VABOUT HIM, STAFF AND crew
Of the ill-starred Dotty Sue
Were huddled, bitter, grim, but unafraid.
A quarter mile away
The last scene of the fray
Tween Man and Asteroid was being played.
Her stern jets flaming white
Against the endless night
The bobbing ship was fighting, bolt and nail,
To curve from underneath
Those looming tons of death
That poised above her like a cosmic flail.
McNeer cried, “No, Bill! No!”
And then his audio
Clacked with the Skipper’s thin, metallic voice,
“There’s nothing we can do
But hope he pulls her through.
He made his choice, McNeer; a hero’s choice.”
As they watched tensely, all,
The spaceship seemed to crawl
An inch, a foot, a yard, another yard....
Meanwhile, the massive rock
Raced blindly toward the shock
With vast, colossal, cosmic disregard.
And nearer yet they drew,
To their strange rendezvous
In space; Fate’s balance hovered fine and thin.
And then, “The Lord be praised!”
The crew a paean raised;
McNeer’s white lips cracked in a nerveless grin.
Imponderable mass
And spaceship seemed to pass
Each other with a hair ‘twixt hull and face;
But then, as every voice
Roused in a loud rejoice,
A single boulder slashed through empty space—
The spaceship buckled, bent;
A gaping, white-fanged rent
Split stern plates, and McNeer’s voice cracked with fear.

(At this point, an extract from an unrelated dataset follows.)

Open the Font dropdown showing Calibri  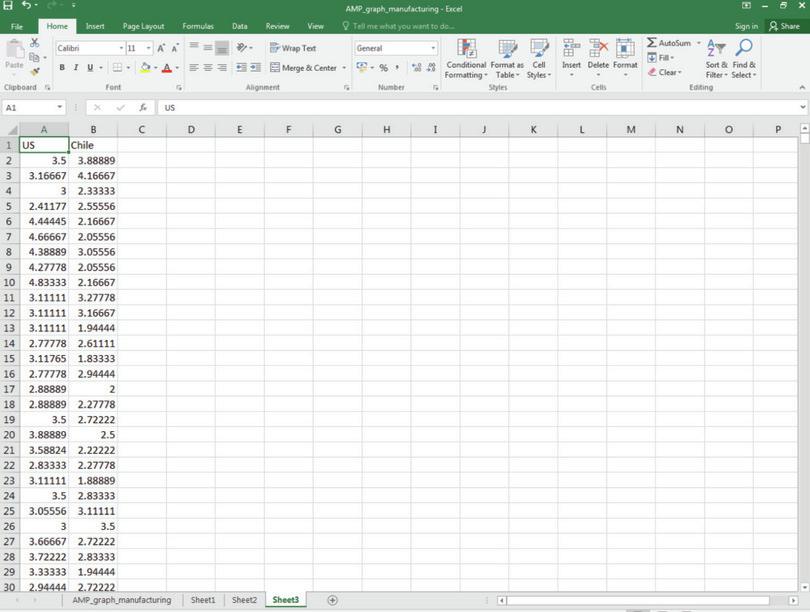click(x=85, y=48)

“Board ship, all hands!” he cried!
“Bill’s dying there inside!”
The wan sun watched the killer disappear.
McNeer was first to kneel
Beside the shattered wheel
And Bill’s pale, silent figure; gray with grief
He cried, “He’s breathing yet!
Here, Skipper! Help me get—”
But Bill said, “No—don’t try to lift me, Chief.”
“I look all right on top
But ... better get ... a mop....
My underneath part’s not so good....” A chill
Ran through his broken frame,
But, to the last ditch game,
“I held ‘er to ‘er course—” said Blaster Bill.